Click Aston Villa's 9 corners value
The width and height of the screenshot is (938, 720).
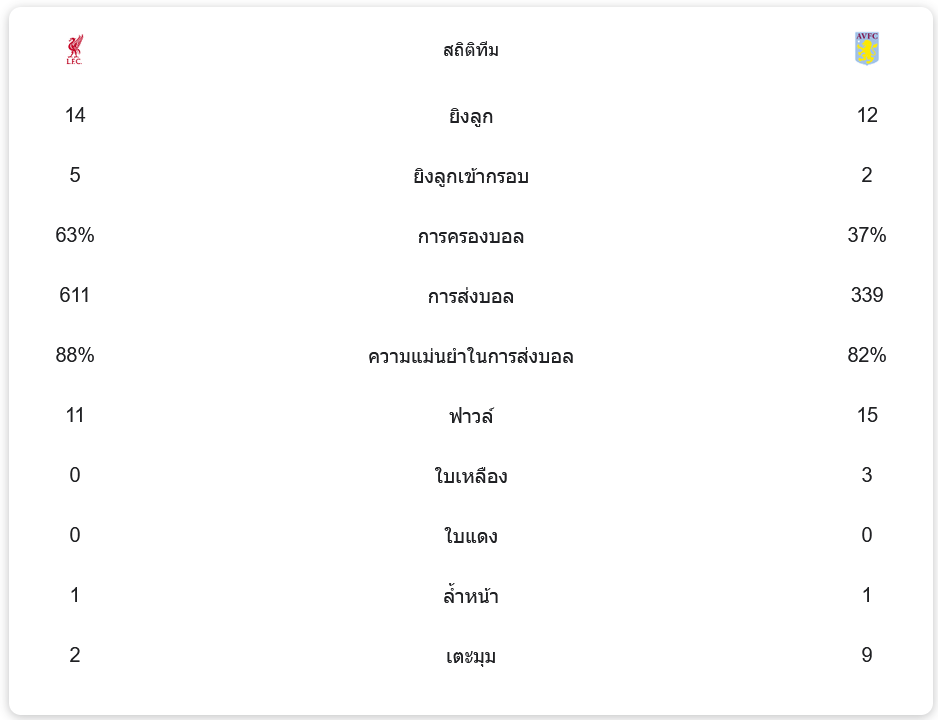click(866, 656)
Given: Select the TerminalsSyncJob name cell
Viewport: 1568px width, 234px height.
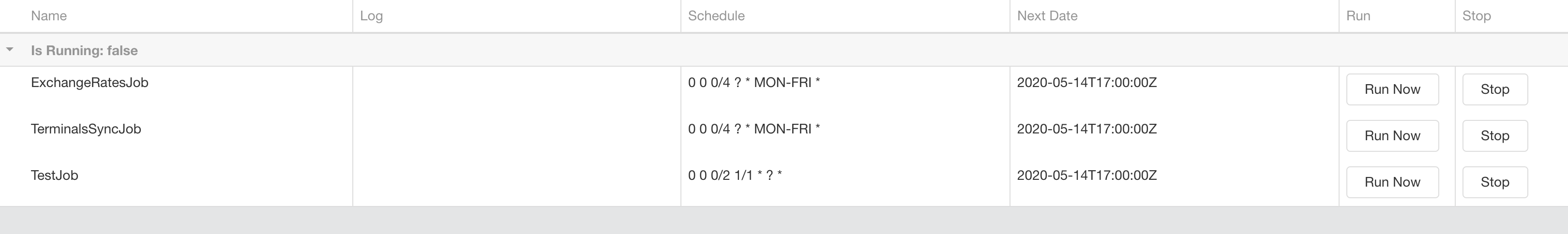Looking at the screenshot, I should pos(86,129).
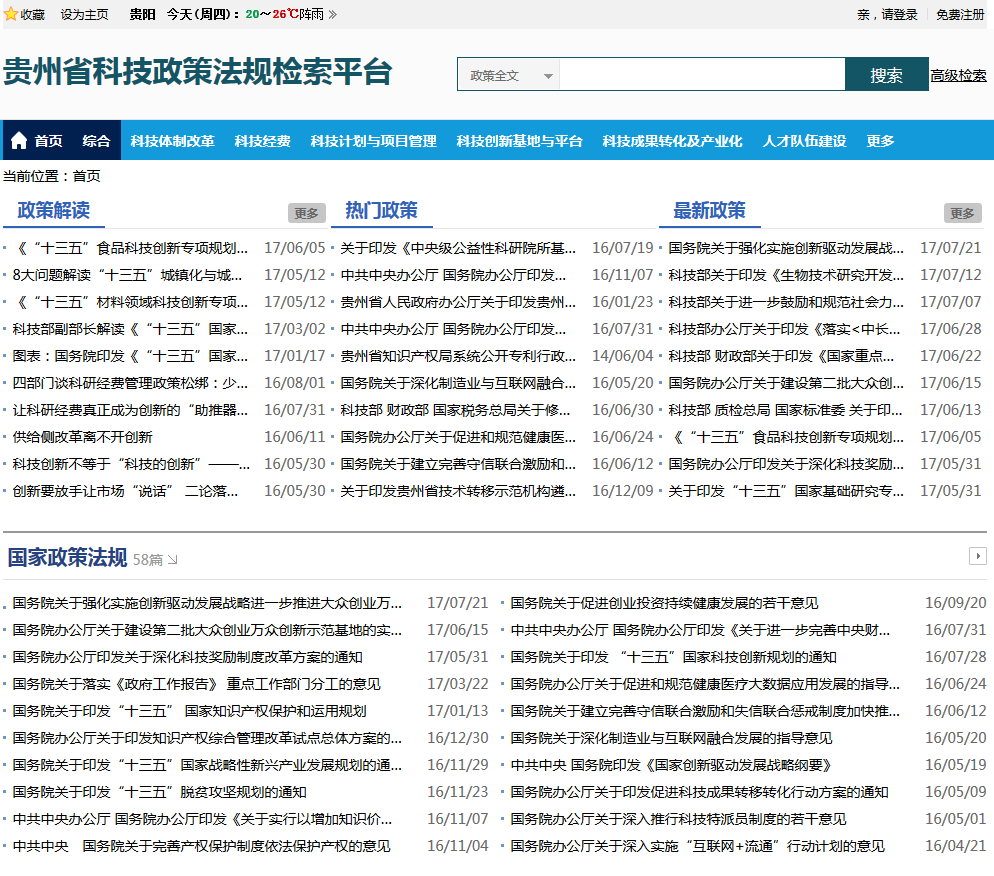Open the 科技经费 navigation tab
994x876 pixels.
click(x=262, y=141)
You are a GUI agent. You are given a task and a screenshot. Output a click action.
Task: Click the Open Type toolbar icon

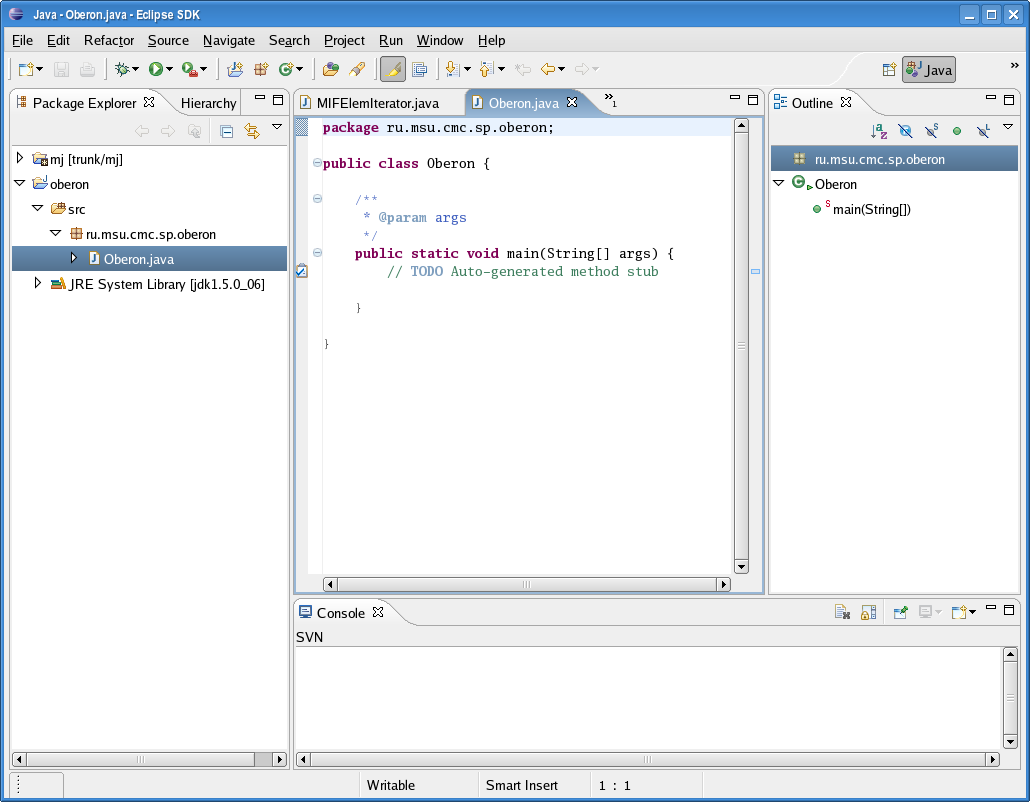click(x=330, y=69)
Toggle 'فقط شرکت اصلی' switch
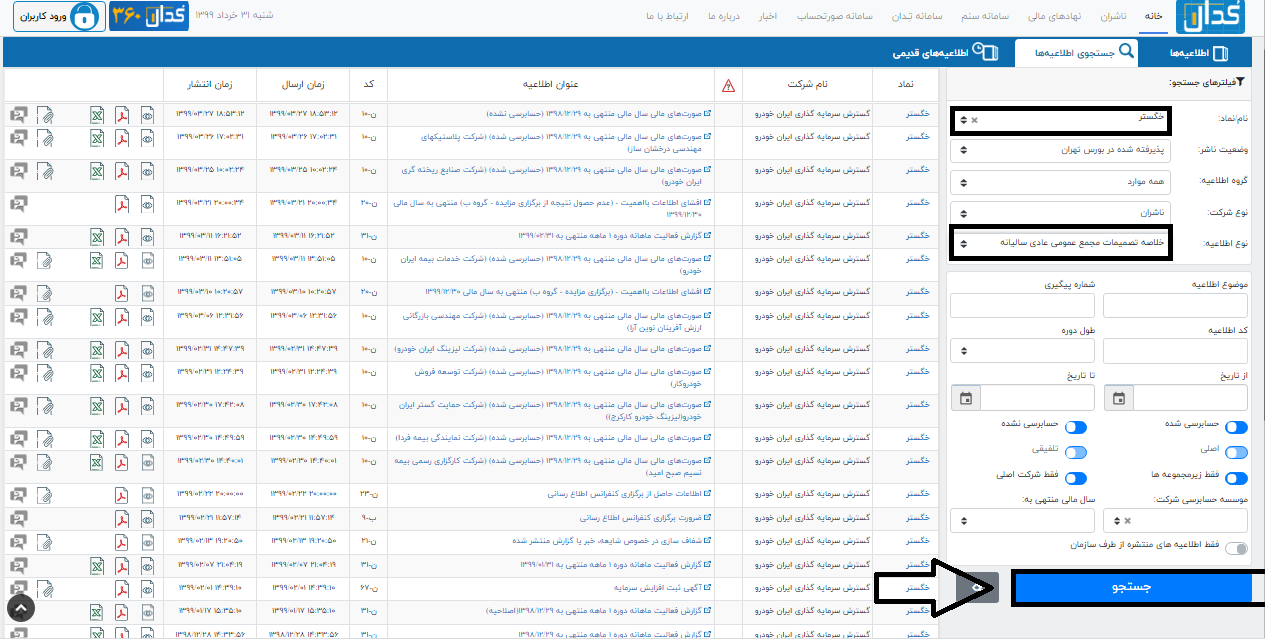Screen dimensions: 1265x639 (1075, 478)
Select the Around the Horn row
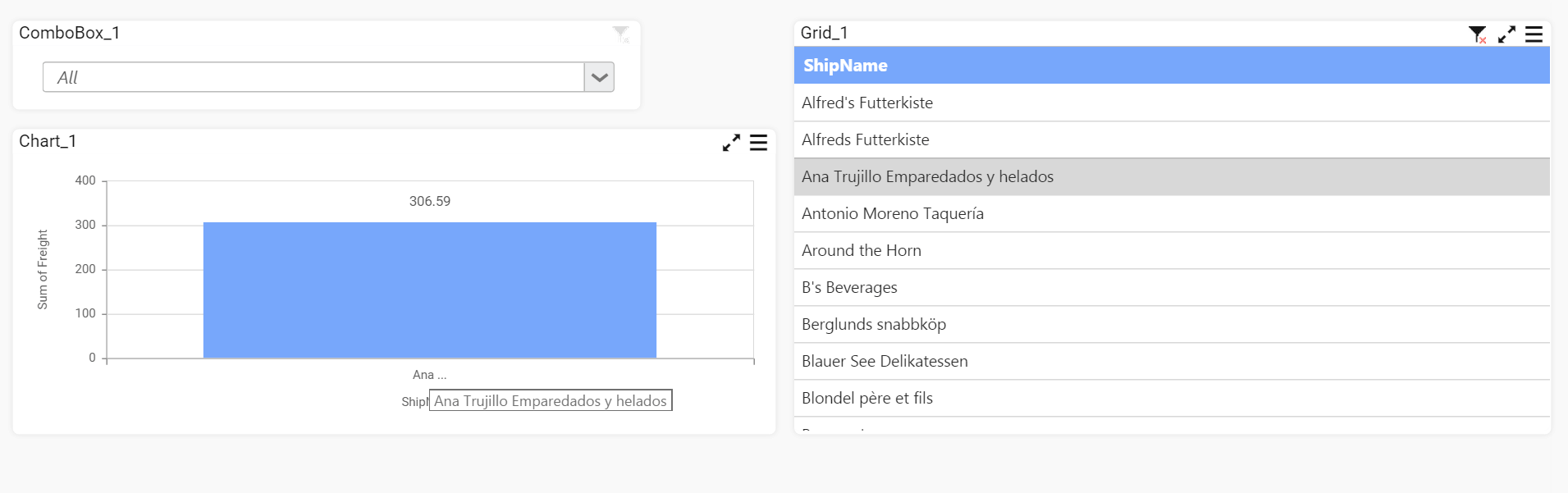Screen dimensions: 1568x493 [x=862, y=251]
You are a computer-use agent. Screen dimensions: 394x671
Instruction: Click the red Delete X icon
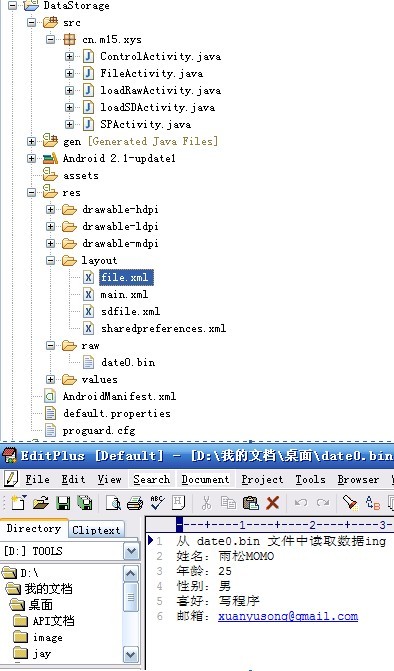coord(273,502)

| What the task requires |
In the entries from the line with "Select the Around the Horn row" up to and including the last line of the entries, change "Delete" to "Remove" and leave everything else as it is. Give only those lines, with the pictures omitted.

| Exercise solution |
Select the Around the Horn row
Screen dimensions: 1568x493 [x=862, y=251]
You are a computer-use agent. Screen dimensions: 394x671
Instruction: Click the red Remove X icon
coord(273,502)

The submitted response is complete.